[Stored items]
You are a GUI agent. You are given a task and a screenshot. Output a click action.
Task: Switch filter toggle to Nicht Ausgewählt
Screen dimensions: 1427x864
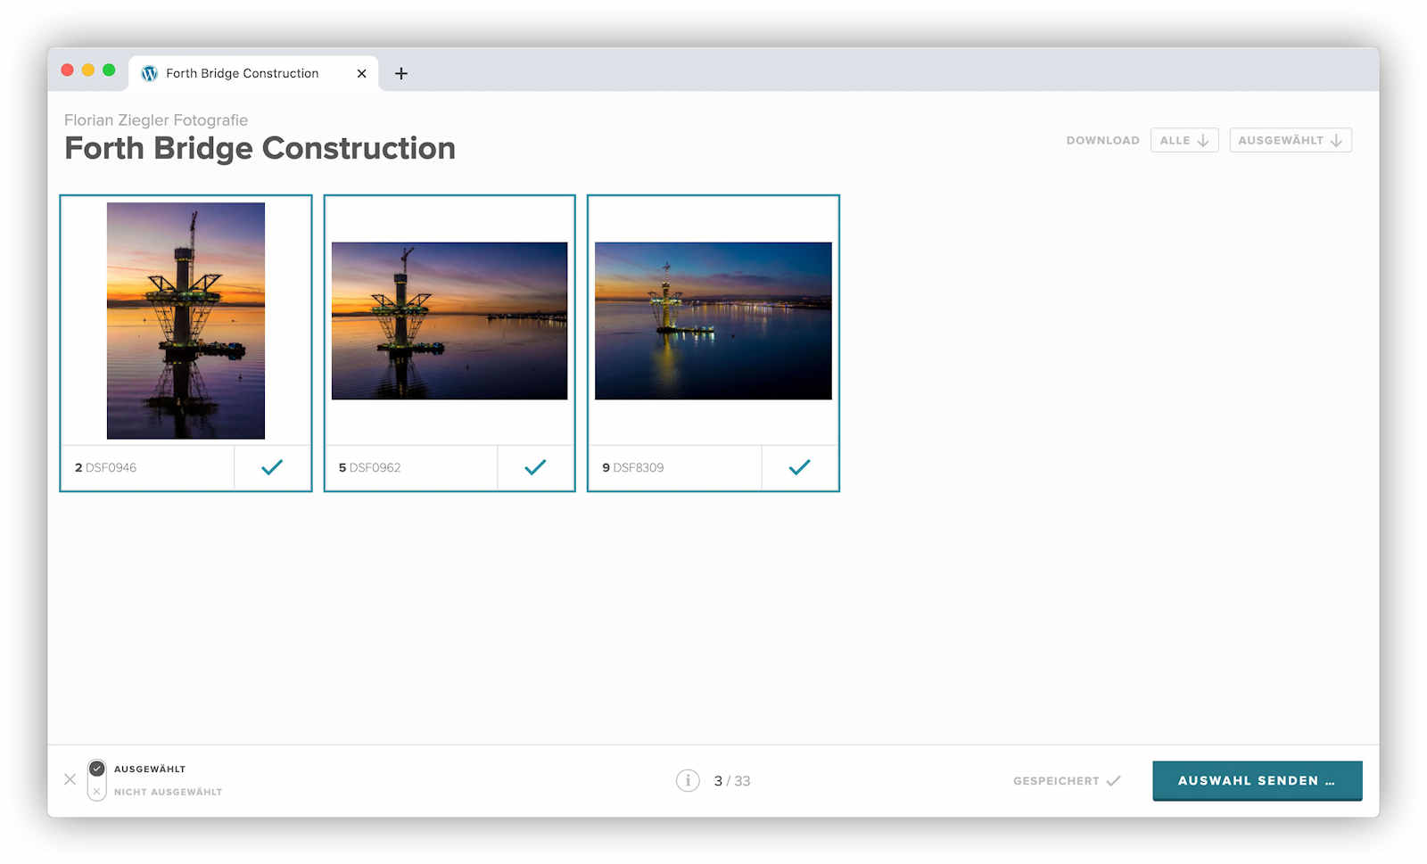point(97,791)
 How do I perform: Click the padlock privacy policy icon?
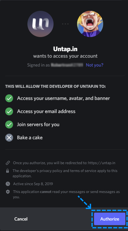point(8,171)
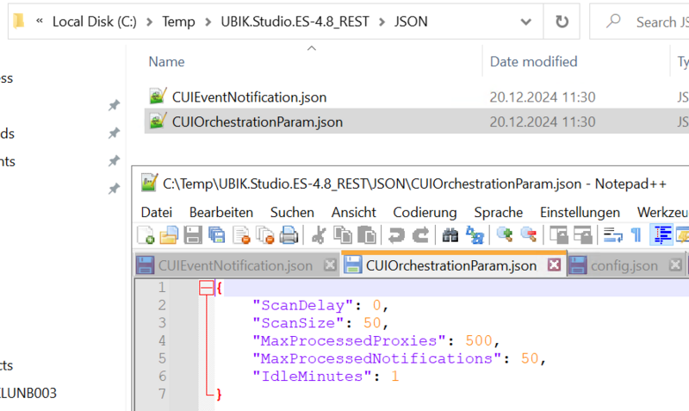Open the Sprache menu
Image resolution: width=689 pixels, height=411 pixels.
point(498,212)
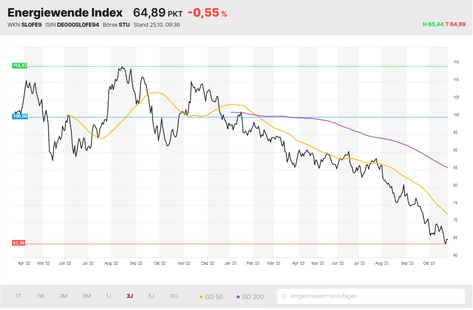Viewport: 473px width, 310px height.
Task: Click the Aug '22 label on time axis
Action: [111, 263]
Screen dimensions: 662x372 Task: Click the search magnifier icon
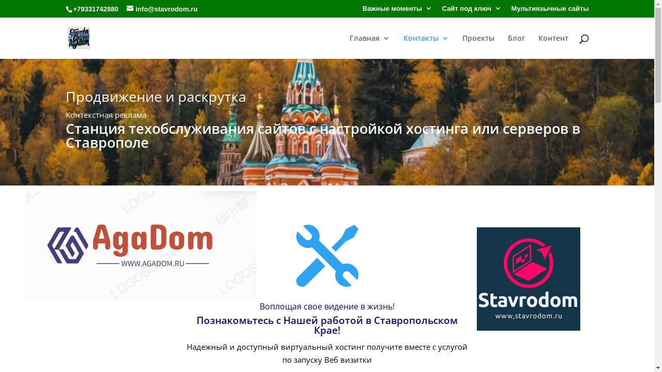584,39
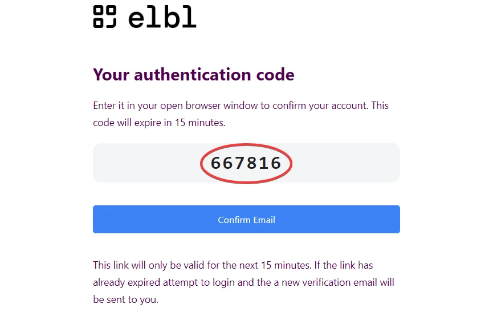The height and width of the screenshot is (312, 497).
Task: Click 'be sent to you.' closing line
Action: pyautogui.click(x=125, y=299)
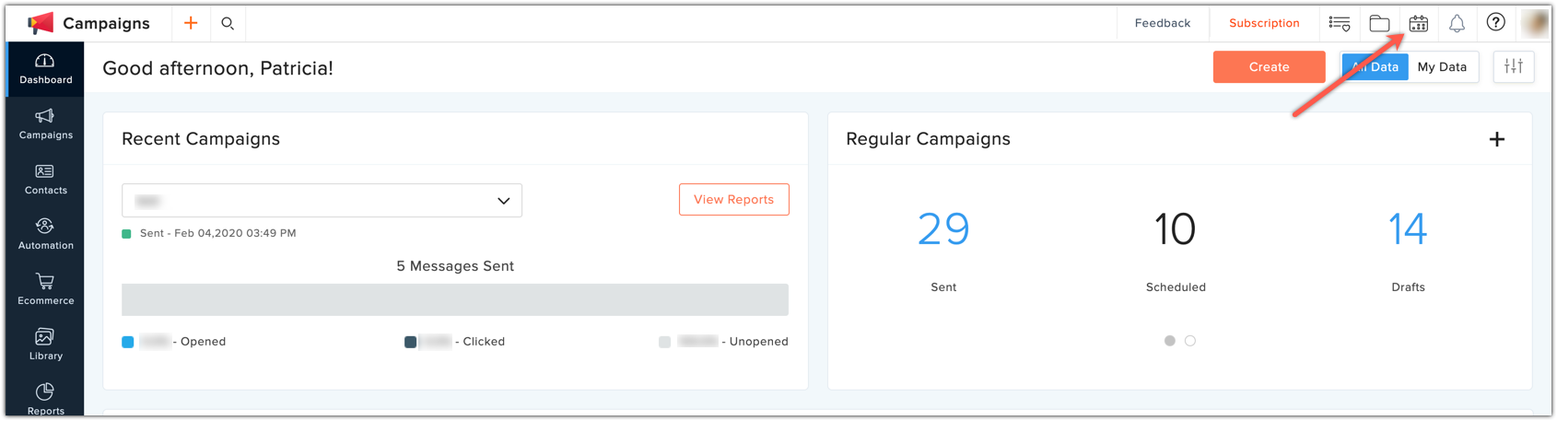Open Contacts in the sidebar

(45, 179)
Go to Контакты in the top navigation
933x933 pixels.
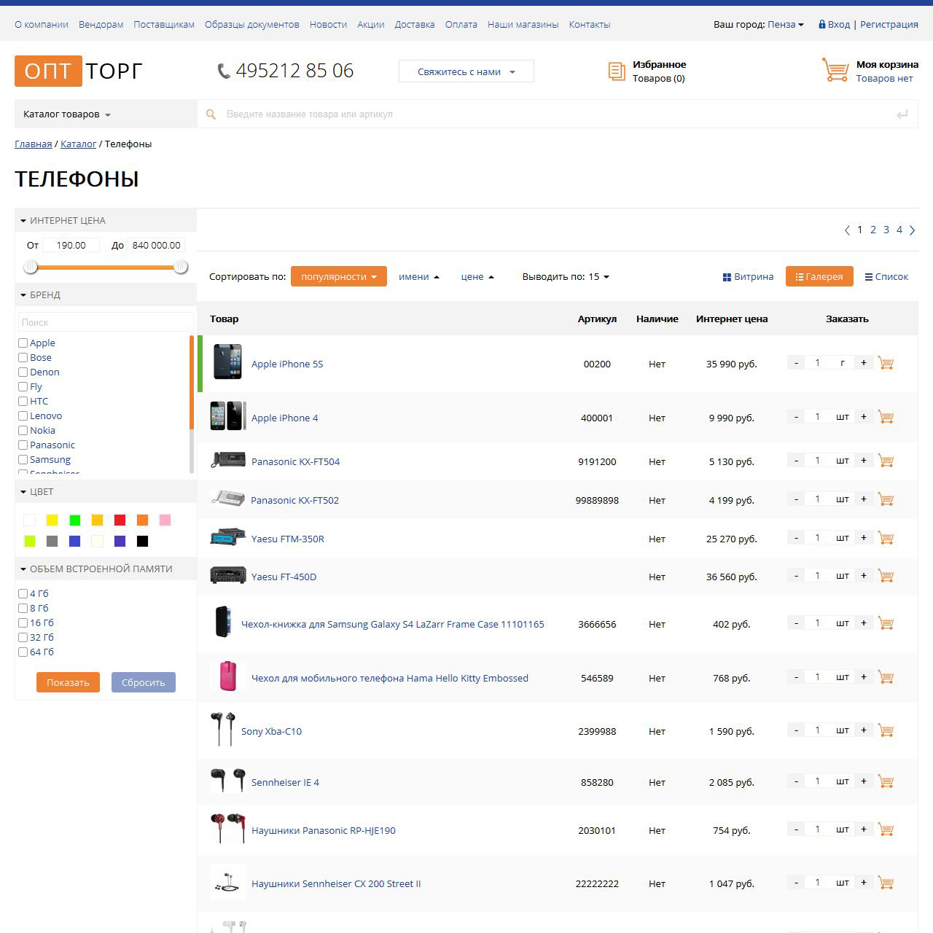pyautogui.click(x=589, y=24)
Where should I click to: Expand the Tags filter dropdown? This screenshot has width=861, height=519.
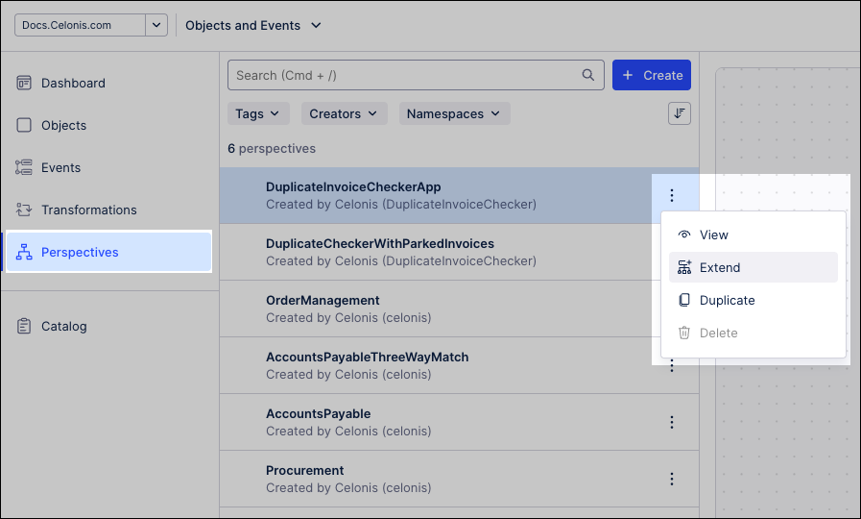258,113
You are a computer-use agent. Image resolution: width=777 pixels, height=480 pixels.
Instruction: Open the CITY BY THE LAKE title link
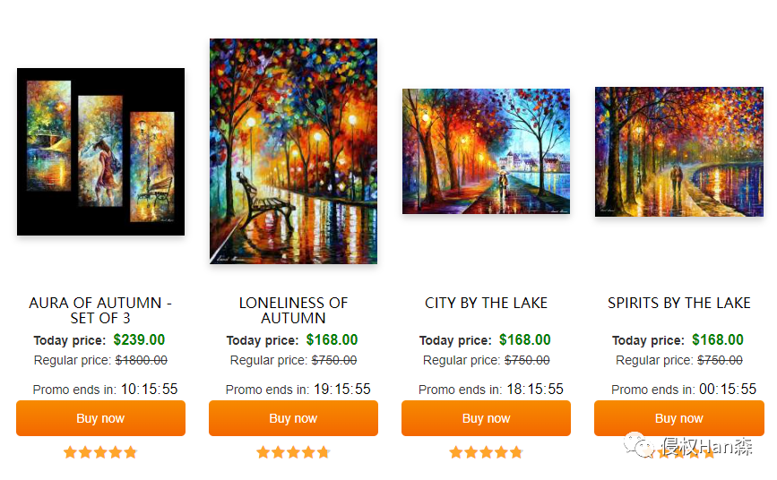pyautogui.click(x=486, y=303)
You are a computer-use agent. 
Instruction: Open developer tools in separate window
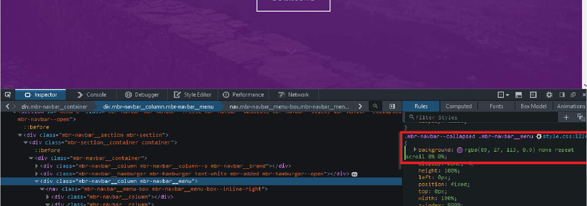[573, 95]
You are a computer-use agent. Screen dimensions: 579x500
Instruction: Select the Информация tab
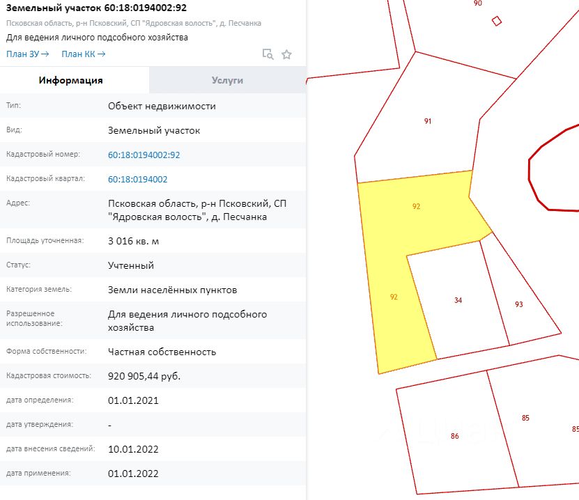[x=71, y=80]
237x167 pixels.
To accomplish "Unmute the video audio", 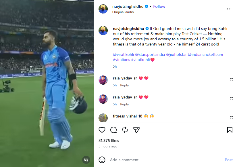I will [86, 160].
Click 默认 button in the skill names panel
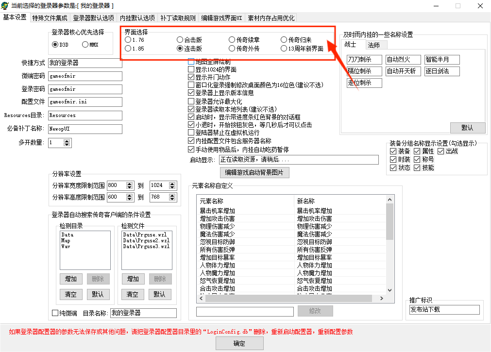The height and width of the screenshot is (352, 491). pyautogui.click(x=467, y=128)
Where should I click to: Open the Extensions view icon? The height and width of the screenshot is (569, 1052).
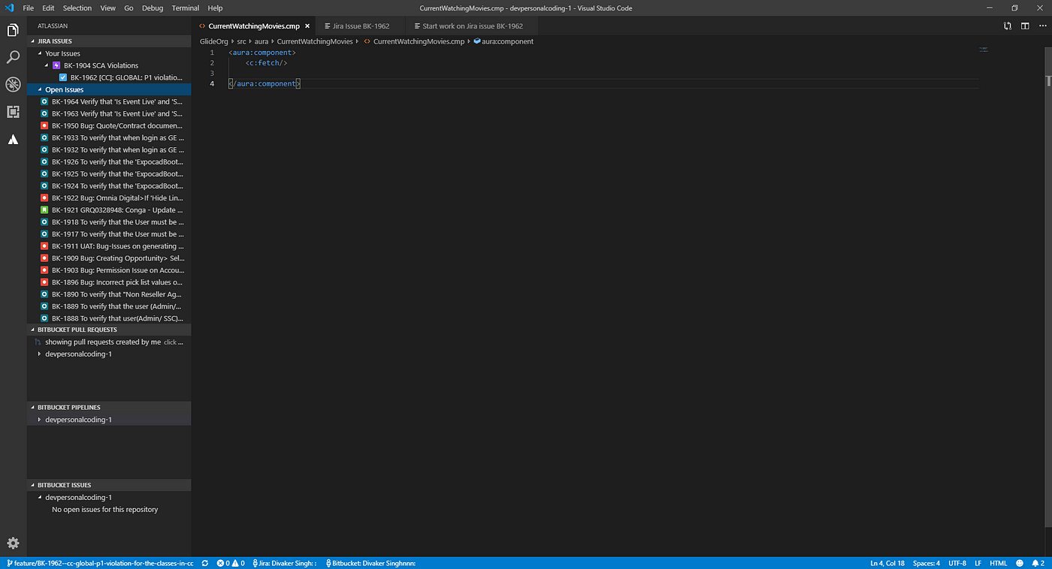pyautogui.click(x=12, y=112)
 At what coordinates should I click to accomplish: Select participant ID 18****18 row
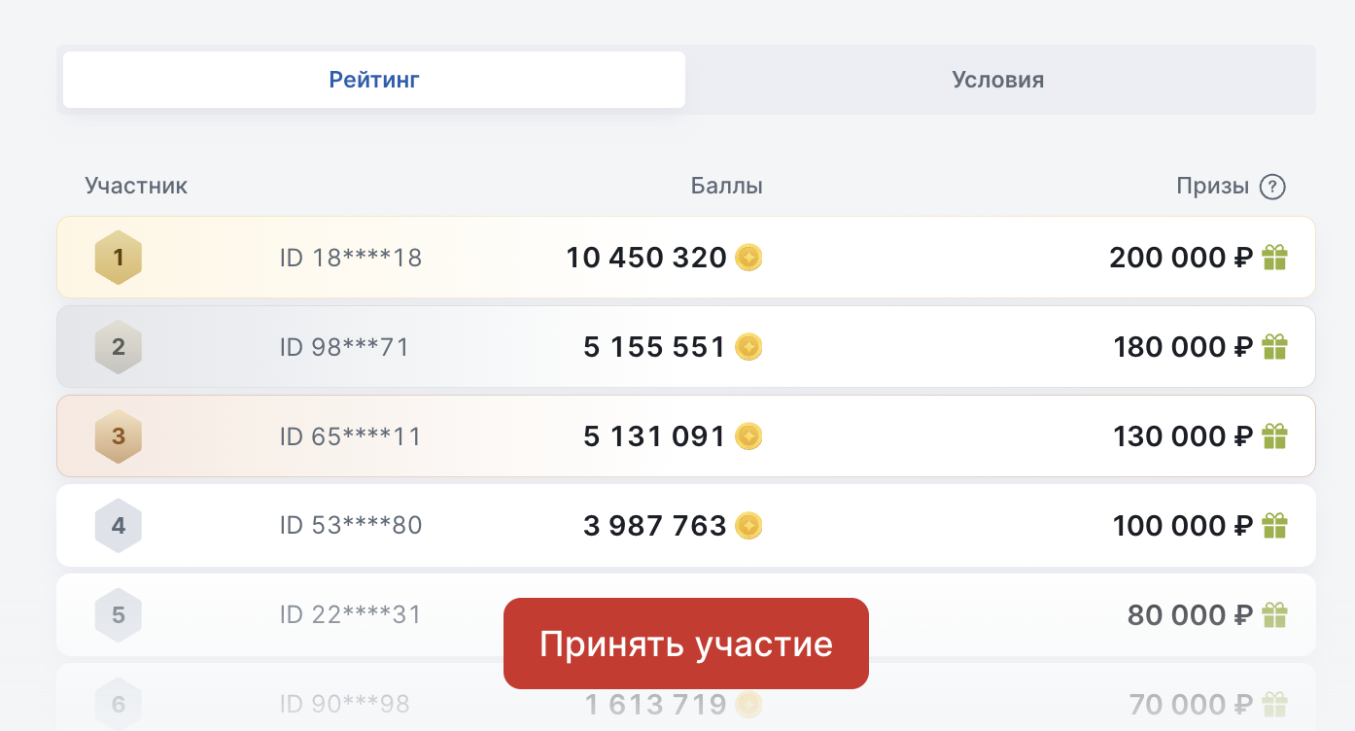tap(351, 258)
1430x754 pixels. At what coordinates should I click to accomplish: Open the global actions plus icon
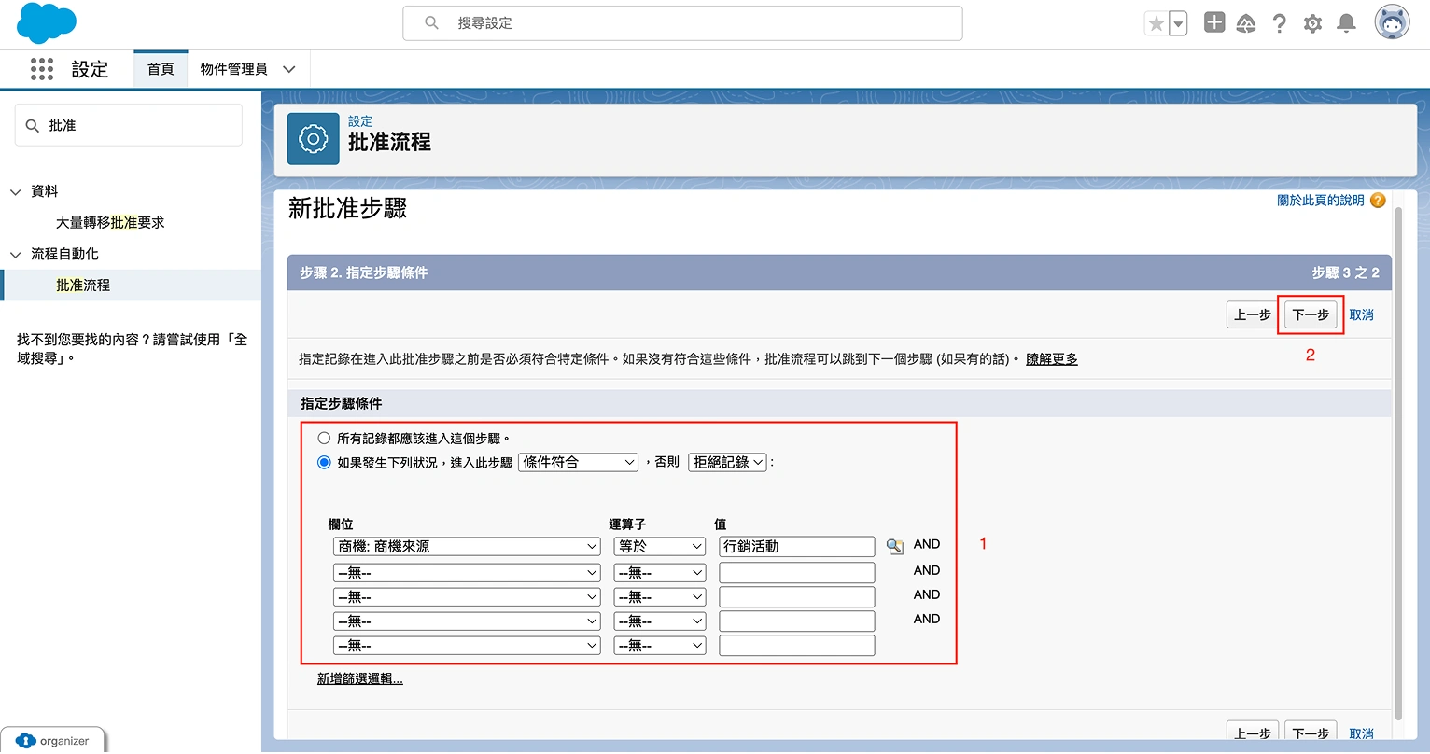[x=1213, y=23]
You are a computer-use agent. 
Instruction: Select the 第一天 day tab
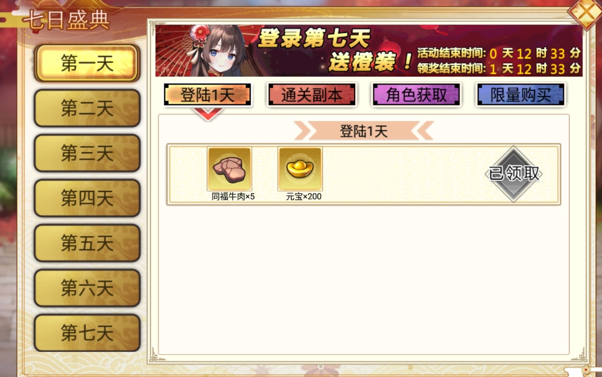click(87, 63)
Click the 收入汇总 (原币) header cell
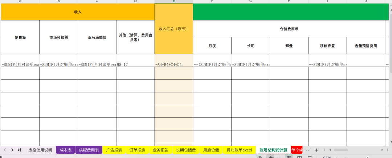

Work instruction:
Please give the number of lines in the entries above that hold "agent", with no other text.

Reply:
5